India Should Have Greater Transparency in its Nuclear Policy, Feel Experts

August 06, 2014

New Delhi: Reducing the salience of nuclear weapons in the security doctrines of nations is the most promising way of working towards nuclear disarmament, said the veteran diplomats & nuclear strategy experts at a panel discussion on ‘Emerging Trends in Nuclear Disarmament’ on August 6, 2014. The discussion was organised by the Indian Pugwash Society to commemorate the 69th year of ‘Atomic Bombing of Hiroshima and Nagasaki’ and to pay homage to the victims of the tragedy.

Commenting on India’s stand on nuclear disarmament, the experts echoed that from the times of Gandhi and Nehru, India has shown a serious commitment towards nuclear disarmament. Over the years, India failed to mark its territory in the international arena and has appeared as a reluctant nuclear power.

The experts felt that though India now possesses strong nuclear and conventional forces, the issues such as terrorism, socio-economic disparity etc, feeds insecurity into country’s national security discourse.

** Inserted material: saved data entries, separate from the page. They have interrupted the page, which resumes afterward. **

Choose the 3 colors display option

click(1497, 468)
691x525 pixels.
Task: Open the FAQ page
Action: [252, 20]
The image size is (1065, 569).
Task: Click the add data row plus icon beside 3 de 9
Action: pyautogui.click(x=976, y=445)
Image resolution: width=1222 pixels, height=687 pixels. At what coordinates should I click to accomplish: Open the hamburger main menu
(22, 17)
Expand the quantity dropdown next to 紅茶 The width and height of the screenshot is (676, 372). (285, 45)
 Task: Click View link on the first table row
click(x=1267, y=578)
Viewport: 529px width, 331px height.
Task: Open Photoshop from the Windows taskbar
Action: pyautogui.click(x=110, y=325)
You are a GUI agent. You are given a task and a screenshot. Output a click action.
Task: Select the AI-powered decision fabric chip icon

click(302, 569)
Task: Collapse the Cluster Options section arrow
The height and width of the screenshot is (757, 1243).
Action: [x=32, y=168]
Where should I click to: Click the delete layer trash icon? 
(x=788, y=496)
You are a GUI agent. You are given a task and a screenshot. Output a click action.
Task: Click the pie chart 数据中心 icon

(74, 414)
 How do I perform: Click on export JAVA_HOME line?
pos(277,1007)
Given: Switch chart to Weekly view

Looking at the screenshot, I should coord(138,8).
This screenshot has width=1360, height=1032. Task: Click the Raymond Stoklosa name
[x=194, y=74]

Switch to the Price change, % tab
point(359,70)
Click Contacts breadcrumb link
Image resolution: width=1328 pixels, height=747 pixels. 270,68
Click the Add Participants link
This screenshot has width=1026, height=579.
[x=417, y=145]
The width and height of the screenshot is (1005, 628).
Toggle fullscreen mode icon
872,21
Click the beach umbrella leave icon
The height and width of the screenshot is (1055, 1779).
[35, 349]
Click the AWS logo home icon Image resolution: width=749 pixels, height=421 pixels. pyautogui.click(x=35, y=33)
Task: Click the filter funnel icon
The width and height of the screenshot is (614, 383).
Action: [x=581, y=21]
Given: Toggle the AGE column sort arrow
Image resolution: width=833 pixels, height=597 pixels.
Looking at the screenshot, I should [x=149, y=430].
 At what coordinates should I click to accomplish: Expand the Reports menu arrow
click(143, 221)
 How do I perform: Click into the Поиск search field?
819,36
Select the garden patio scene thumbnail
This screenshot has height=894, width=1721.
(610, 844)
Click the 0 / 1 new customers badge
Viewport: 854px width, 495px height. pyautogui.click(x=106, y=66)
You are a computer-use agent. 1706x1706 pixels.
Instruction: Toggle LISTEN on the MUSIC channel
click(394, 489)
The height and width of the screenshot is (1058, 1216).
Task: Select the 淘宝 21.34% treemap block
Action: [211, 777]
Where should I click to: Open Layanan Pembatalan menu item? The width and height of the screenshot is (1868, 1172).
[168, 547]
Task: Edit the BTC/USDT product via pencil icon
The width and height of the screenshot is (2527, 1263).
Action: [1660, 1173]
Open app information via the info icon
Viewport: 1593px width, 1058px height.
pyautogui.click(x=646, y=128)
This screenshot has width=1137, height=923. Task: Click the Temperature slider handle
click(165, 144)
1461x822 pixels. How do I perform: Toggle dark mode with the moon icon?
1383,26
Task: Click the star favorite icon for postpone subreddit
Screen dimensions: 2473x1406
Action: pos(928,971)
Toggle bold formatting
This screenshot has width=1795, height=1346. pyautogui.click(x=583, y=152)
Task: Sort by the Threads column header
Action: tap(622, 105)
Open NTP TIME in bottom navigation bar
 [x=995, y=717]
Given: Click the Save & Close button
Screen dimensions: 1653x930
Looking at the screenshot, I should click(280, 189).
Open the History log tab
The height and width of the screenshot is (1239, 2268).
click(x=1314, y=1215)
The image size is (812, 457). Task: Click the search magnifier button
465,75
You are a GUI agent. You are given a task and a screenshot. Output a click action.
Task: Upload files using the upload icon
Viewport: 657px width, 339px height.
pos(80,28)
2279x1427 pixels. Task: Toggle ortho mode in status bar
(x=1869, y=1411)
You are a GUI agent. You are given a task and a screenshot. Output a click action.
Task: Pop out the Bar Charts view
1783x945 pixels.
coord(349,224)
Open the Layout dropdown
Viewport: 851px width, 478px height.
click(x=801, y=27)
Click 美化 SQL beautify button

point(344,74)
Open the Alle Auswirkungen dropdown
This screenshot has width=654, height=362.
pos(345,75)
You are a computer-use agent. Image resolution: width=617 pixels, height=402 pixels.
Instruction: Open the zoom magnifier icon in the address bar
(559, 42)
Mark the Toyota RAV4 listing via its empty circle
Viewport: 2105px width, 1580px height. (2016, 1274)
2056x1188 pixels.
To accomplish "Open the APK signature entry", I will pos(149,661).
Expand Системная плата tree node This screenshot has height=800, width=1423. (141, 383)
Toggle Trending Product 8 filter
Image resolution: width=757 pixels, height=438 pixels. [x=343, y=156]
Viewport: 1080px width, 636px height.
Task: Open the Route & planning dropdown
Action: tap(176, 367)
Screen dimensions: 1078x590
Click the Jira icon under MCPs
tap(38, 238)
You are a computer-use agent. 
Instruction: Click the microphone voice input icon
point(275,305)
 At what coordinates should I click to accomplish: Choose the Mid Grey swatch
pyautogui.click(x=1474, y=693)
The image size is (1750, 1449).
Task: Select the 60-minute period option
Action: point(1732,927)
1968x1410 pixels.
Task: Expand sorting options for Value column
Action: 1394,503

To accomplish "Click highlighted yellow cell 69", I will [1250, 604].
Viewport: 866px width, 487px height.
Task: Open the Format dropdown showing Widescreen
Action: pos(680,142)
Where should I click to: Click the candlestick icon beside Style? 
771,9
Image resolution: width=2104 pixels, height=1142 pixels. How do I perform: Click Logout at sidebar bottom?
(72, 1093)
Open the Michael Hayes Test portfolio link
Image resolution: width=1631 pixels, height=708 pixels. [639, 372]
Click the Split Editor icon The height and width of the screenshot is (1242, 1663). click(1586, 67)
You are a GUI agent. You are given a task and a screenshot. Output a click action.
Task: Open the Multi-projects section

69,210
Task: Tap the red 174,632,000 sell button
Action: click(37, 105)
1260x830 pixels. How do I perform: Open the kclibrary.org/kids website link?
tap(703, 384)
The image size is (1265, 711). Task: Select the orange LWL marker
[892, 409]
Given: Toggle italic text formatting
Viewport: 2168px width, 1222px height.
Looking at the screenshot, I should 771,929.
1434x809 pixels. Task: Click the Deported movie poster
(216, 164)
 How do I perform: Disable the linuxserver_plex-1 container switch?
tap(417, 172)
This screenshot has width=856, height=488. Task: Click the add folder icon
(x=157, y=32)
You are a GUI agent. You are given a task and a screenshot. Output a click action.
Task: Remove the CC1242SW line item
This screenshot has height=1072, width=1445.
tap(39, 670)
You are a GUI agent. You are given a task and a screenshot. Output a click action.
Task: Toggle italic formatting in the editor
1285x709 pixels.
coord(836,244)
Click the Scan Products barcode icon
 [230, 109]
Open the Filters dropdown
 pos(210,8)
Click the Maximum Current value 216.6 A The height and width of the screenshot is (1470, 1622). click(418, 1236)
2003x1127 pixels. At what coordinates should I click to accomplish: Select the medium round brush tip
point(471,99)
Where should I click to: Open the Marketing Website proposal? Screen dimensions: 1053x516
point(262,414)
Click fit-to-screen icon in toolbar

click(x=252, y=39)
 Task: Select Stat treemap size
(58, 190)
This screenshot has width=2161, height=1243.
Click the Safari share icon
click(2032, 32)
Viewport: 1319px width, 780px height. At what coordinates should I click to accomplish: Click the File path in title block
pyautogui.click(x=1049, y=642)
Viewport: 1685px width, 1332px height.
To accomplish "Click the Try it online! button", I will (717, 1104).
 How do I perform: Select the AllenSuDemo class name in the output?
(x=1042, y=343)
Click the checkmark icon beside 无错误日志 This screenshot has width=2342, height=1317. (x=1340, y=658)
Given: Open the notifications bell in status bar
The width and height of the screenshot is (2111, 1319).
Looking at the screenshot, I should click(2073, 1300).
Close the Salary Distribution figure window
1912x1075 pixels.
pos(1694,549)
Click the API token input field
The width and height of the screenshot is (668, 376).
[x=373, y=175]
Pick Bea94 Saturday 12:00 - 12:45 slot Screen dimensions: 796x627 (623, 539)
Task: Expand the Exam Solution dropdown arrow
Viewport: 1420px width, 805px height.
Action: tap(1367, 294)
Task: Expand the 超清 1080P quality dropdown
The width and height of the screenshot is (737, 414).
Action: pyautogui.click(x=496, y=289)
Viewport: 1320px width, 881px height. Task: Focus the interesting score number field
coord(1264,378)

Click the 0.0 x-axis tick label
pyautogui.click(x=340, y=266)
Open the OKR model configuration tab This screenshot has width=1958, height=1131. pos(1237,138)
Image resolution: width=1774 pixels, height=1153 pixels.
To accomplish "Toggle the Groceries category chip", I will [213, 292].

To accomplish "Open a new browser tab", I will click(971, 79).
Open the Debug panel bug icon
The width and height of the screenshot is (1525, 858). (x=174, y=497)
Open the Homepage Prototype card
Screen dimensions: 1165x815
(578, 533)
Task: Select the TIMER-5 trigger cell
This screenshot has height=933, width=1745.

Perceptions about lack of credibility in country’s defence forces exacerbate this insecurity. To combat this scenario, the Indian government should bring in greater transparency in its defence posture and especially in the nuclear policy, insisted the experts. Disarmament can be a credible option only when we have faith in our security, they concluded.

In light of the current international political scenario – global terrorism, renewed tensions between US and Russia, China’s activities in Asia-Pacific - the experts agreed that the de-legitimising nuclear weapons’ is a better option. Although in global nuclear trajectory, the number of weapons has reduced considerably, the number of countries with nuclear arsenal has gone up manifold, in view of which complete nuclear disarmament will be a distant dream, they stated.

Referring to the decline in the US-Russia bilateral arms control initiatives, the experts stated the need for new multilateral initiatives on disarmament as well as on combating terrorism, spread of weapons of mass destruction (WMDs) etc. This makes the whole process of nuclear disarmament extremely complex.

The panellists included Ambassador Sheel Kant Sharma, Former Indian Representative to the IAEA, Ambassador Rakesh Sood, Former Special Envoy of the Prime Minister (SEPM) for Disarmament & Non-Proliferation Issues, Ambassador Jayant Prasad, Former Indian Ambassador to Afghanistan, Algeria, Nepal and the UN Conference on Disarmament, Dr Manoj Joshi, Distinguished Fellow at the Observer Research Foundation, and Dr RR Subramanian, Member, Indian Pugwash Society. The session was presided over by Dr Arvind Gupta, Convener, Indian Pugwash Society. Every year the Indian Pugwash Society commemorates the atomic bombing of Hiroshima & Nagasaki.

The US forces had dropped an atomic bomb in Hiroshima on August 6, 1945 to accelerate Japan's surrender in the WW II killing an estimated 140,000 people. Another atomic bomb had hit Nagasaki after three days, August 9 forcing Japan to surrender to Allied Forces on August 15, bringing an end to the war.